Major and concerted efforts at all levels of regulation are needed.

What the U.S. Treasury saw

A month later the U.S. Treasury came to a different conclusion. On June 12 it released A Financial System That Creates Economic Opportunity, which presents some of the Trump Administration’s proposals for changing bank, savings association and credit union regulations.

This is the first of several promised reviews of financial markets by the Trump  Administration. Yet to come are reports on capital markets, asset management, insurance, institutional investing, non-bank financial institutions, financial technology and financial innovation.

Treasury Secretary Steven T. Mnuchin said in the June report that he saw a need for reforms after the financial crisis:

The financial crisis of 2008 revealed longstanding flaws in the structure of both global and American financial regulation. Widespread and extensive government guarantees undermined market discipline, resulting in moral hazard on the part of investors, lenders and borrowers. Reform was desperately needed if future financial crises were to be avoided.

But now he sees a banking industry that  is over regulated, and he published 147 pages to propose change.  His ideas for reducing the impact of new regulations on smaller banks will likely meet with broad support. Other ideas will not. (Editor’s Note: For a simple list of the Treasury proposals, see Appendix B of the report. See Appendix C for a helpful review of current capital and liquidity regulations.)
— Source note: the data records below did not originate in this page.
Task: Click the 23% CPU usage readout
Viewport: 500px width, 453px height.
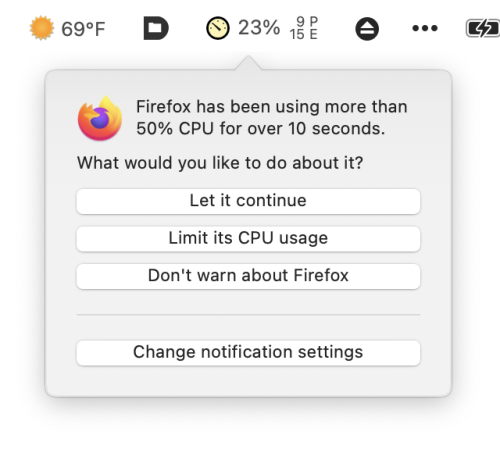Action: (x=259, y=27)
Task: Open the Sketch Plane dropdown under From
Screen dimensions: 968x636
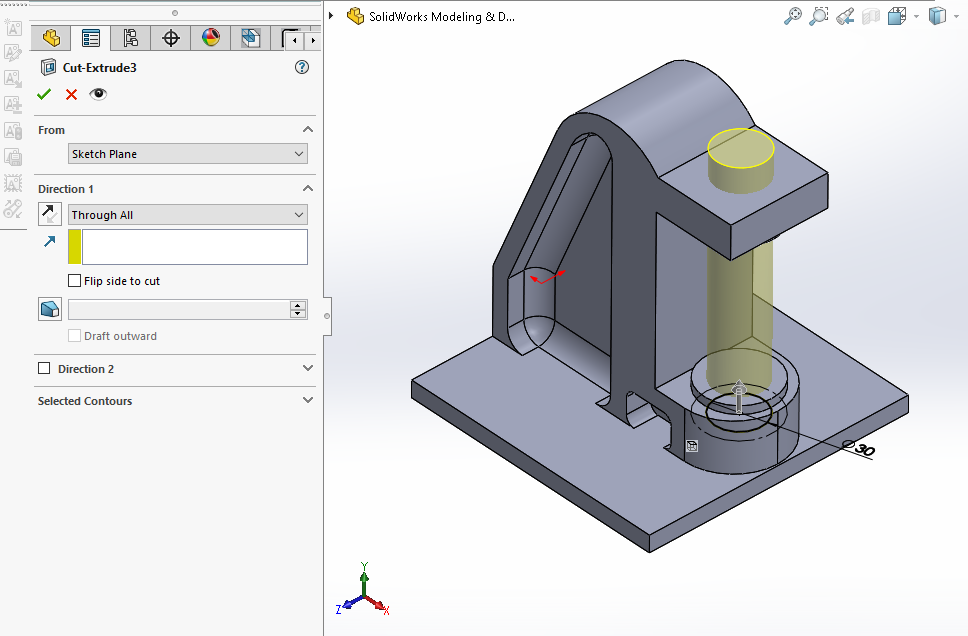Action: tap(187, 154)
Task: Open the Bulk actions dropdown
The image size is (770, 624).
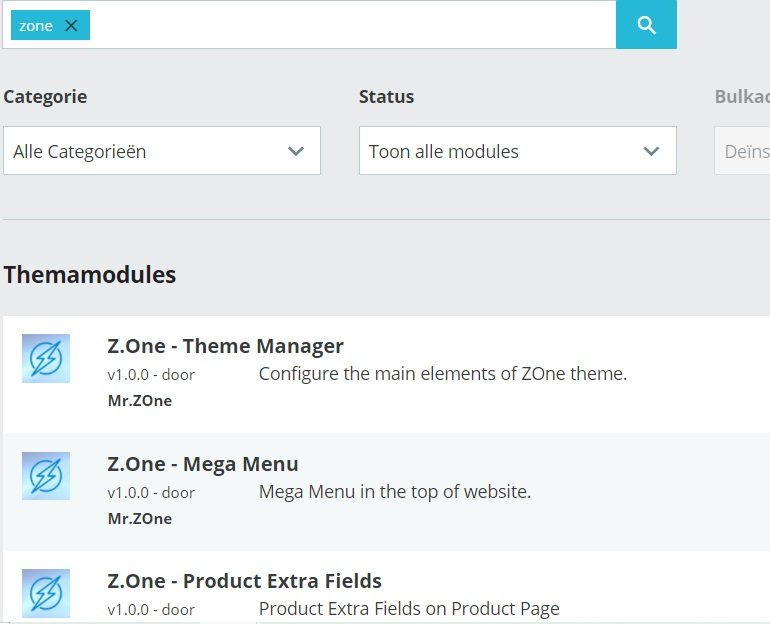Action: click(x=742, y=151)
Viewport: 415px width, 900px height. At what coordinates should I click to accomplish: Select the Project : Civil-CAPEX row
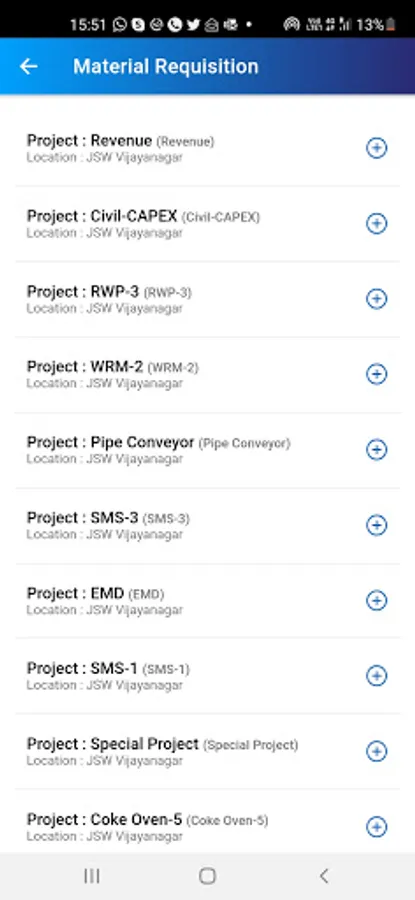(x=207, y=224)
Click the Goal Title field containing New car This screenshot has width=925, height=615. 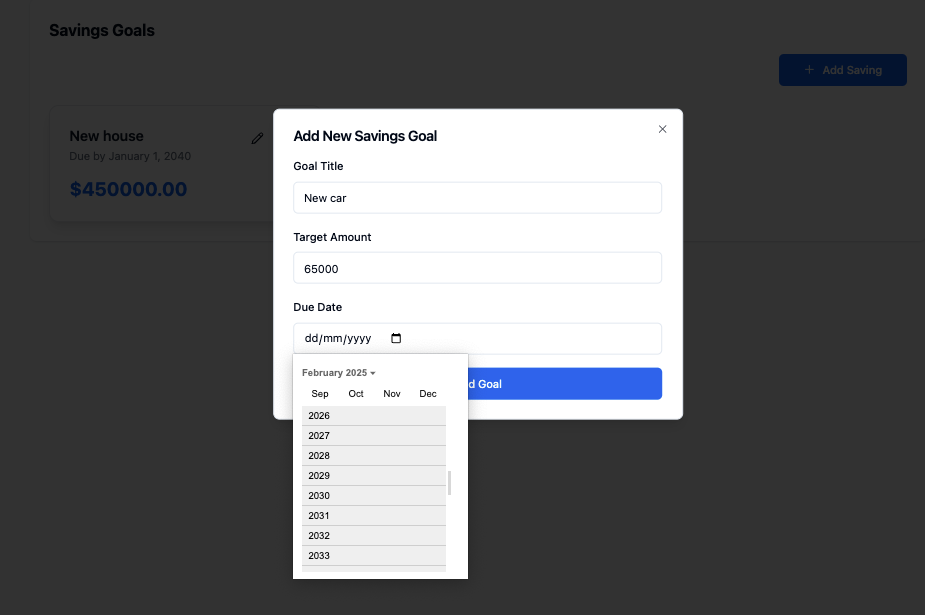(477, 197)
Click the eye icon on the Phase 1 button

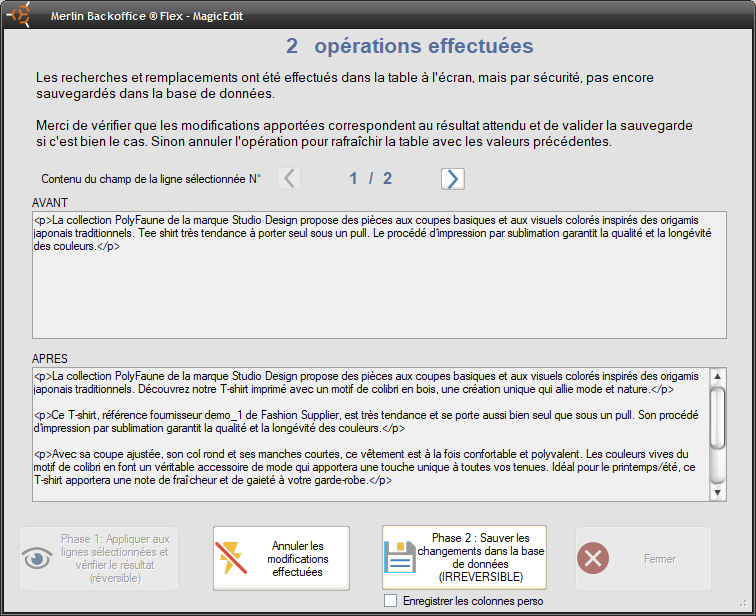pyautogui.click(x=38, y=559)
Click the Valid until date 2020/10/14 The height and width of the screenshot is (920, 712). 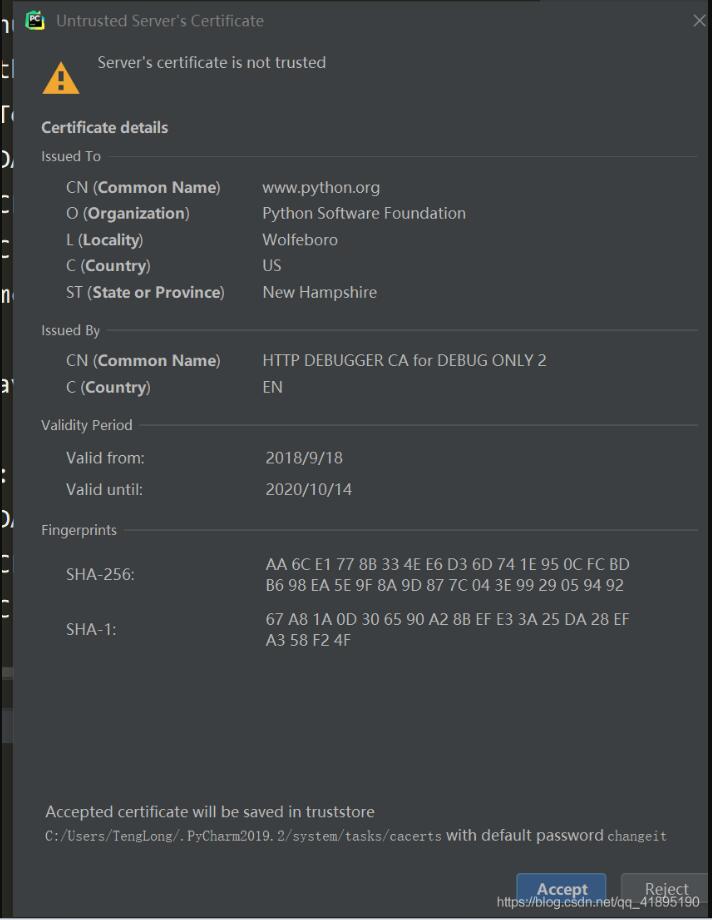pyautogui.click(x=309, y=490)
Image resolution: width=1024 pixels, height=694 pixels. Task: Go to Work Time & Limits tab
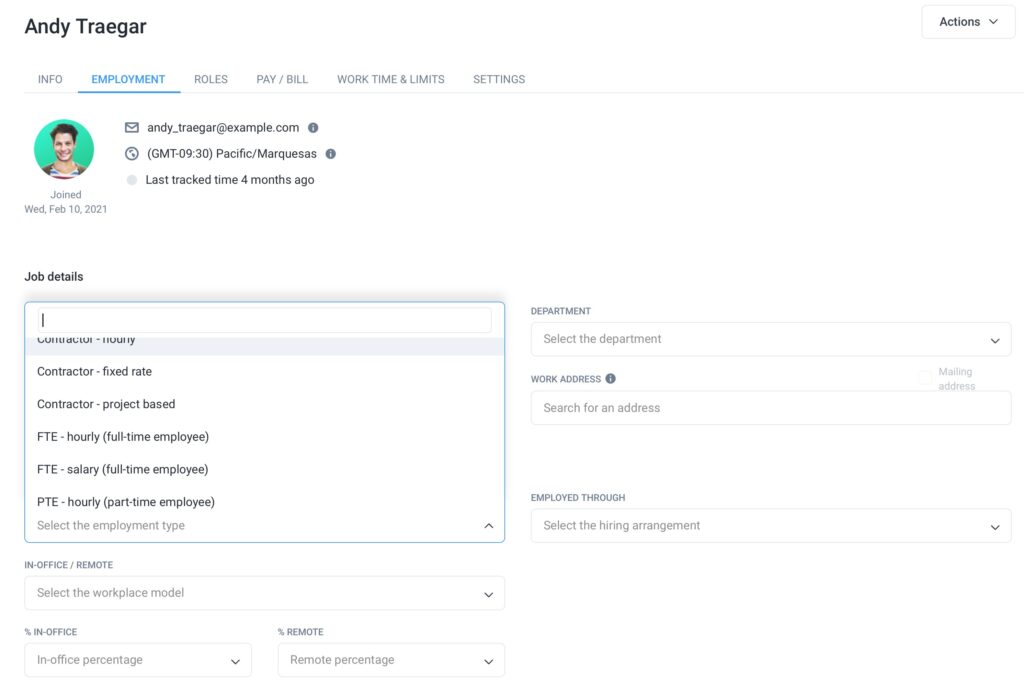click(x=390, y=79)
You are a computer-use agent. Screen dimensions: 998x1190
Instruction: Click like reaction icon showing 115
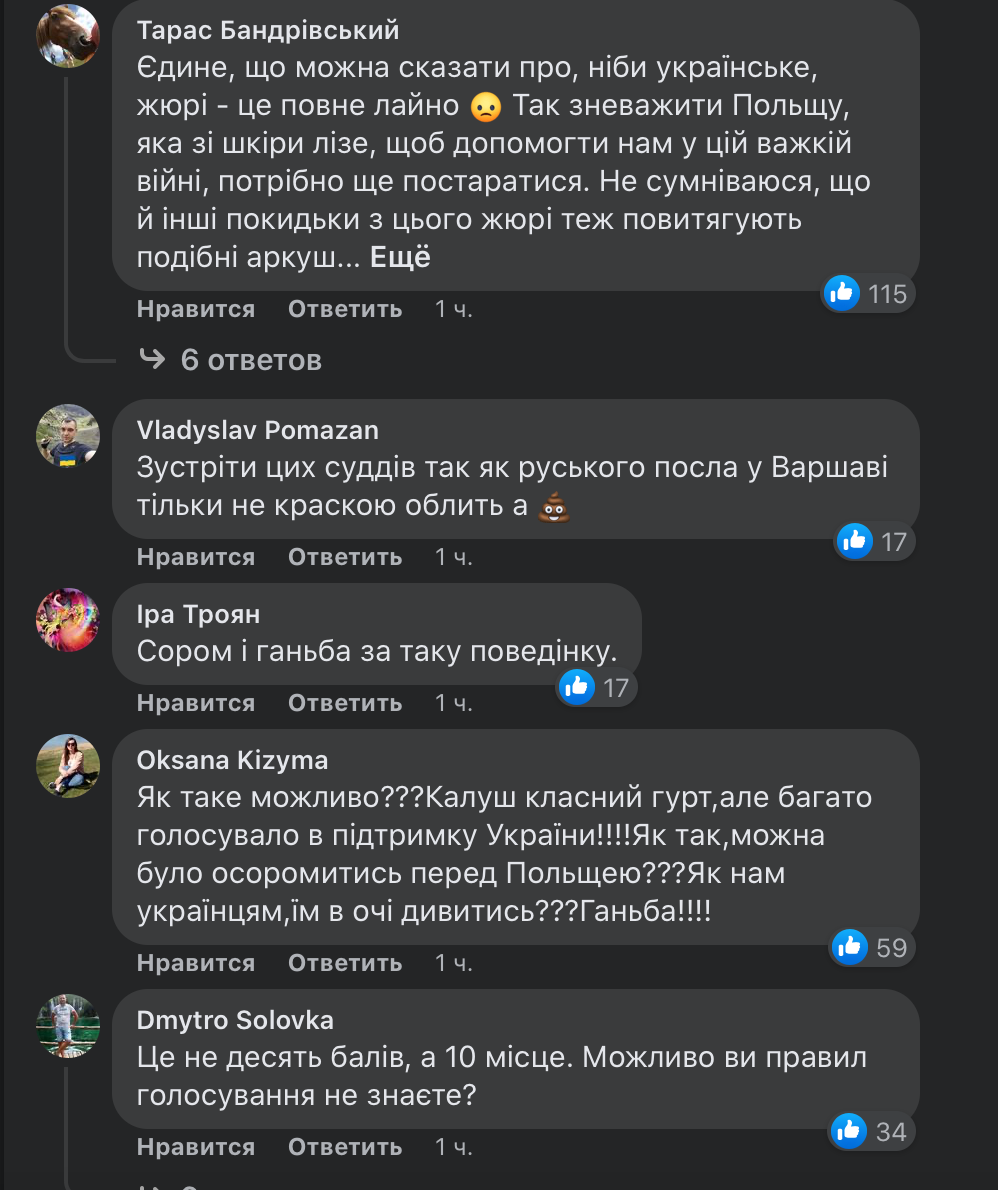(x=842, y=293)
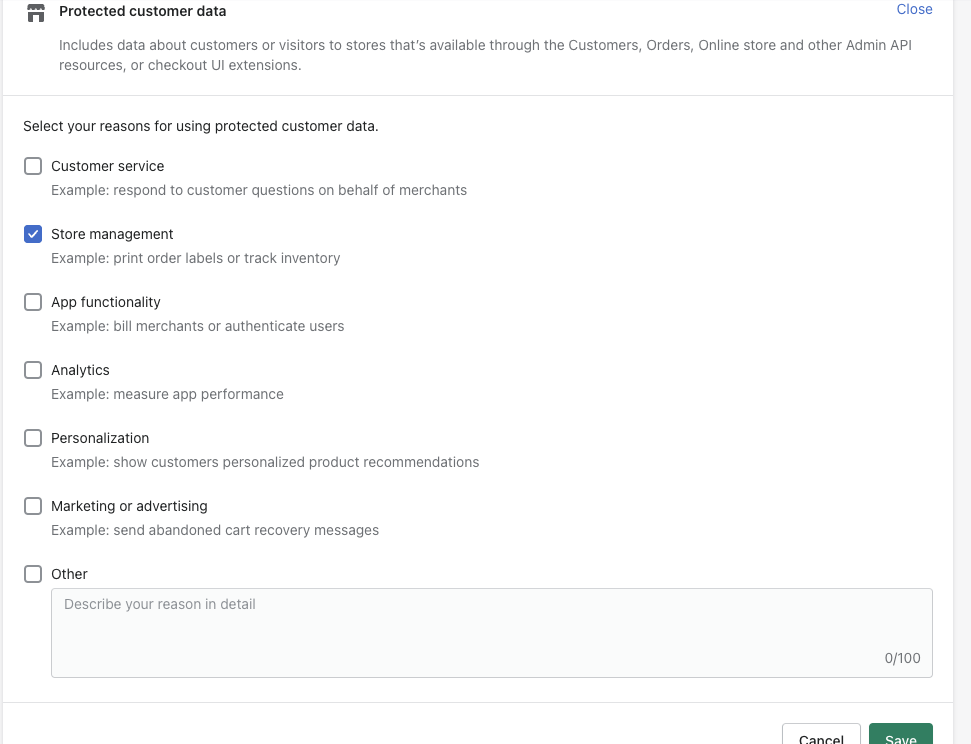Check the Analytics checkbox
The image size is (971, 744).
(x=33, y=370)
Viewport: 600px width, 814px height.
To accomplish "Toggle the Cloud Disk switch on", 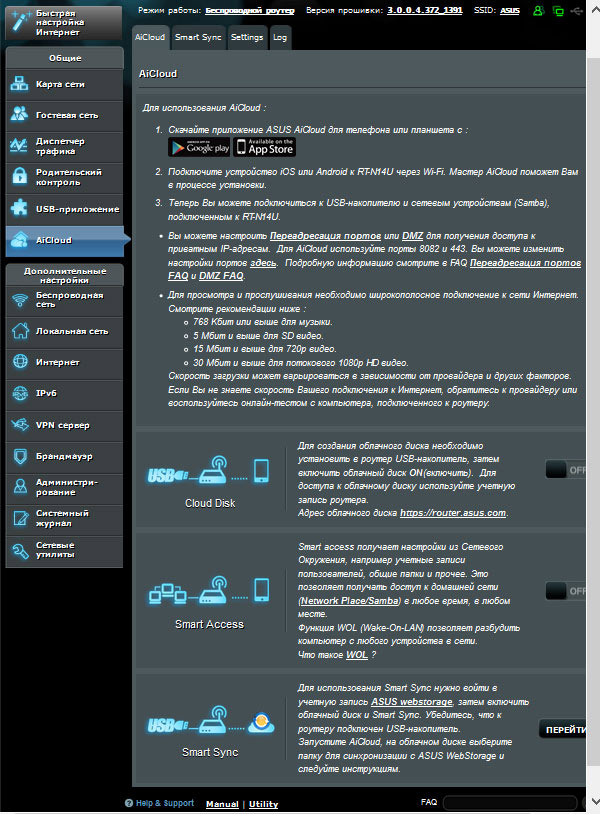I will 566,468.
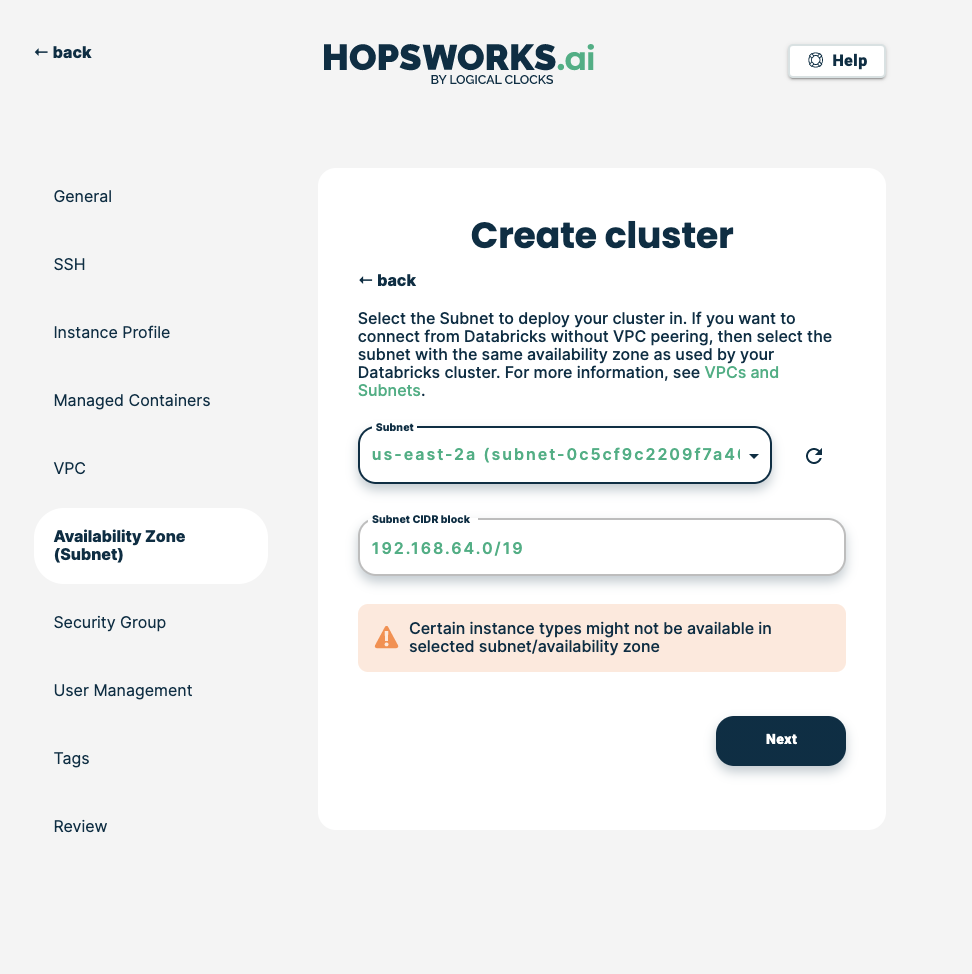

In general, Mnuchin wants to increase the supply of credit to the economy.

His report includes a number of proposals that could affect the repurchase market, such as: Relax rules for calculating various capital requirements, limit the banks that are subject to single-counterparty credit limits and look for ways to make private-label securitization work better.

Mnuchin also proposes to: Limit the banks that are subject to the Liquidity Coverage Ratio, expand the types of securities that can meet the High-Quality Liquid Asset standard and delay implementation of the Net Stable Funding Ratio.

These are the post-crisis standards that try to ensure banks will be able to meet their financial obligations during the next crisis. They are the rules that Credit Suisse analyst Pozsar said helped the global banking system pass its first post-crisis liquidity stress test “with flying colors” last year.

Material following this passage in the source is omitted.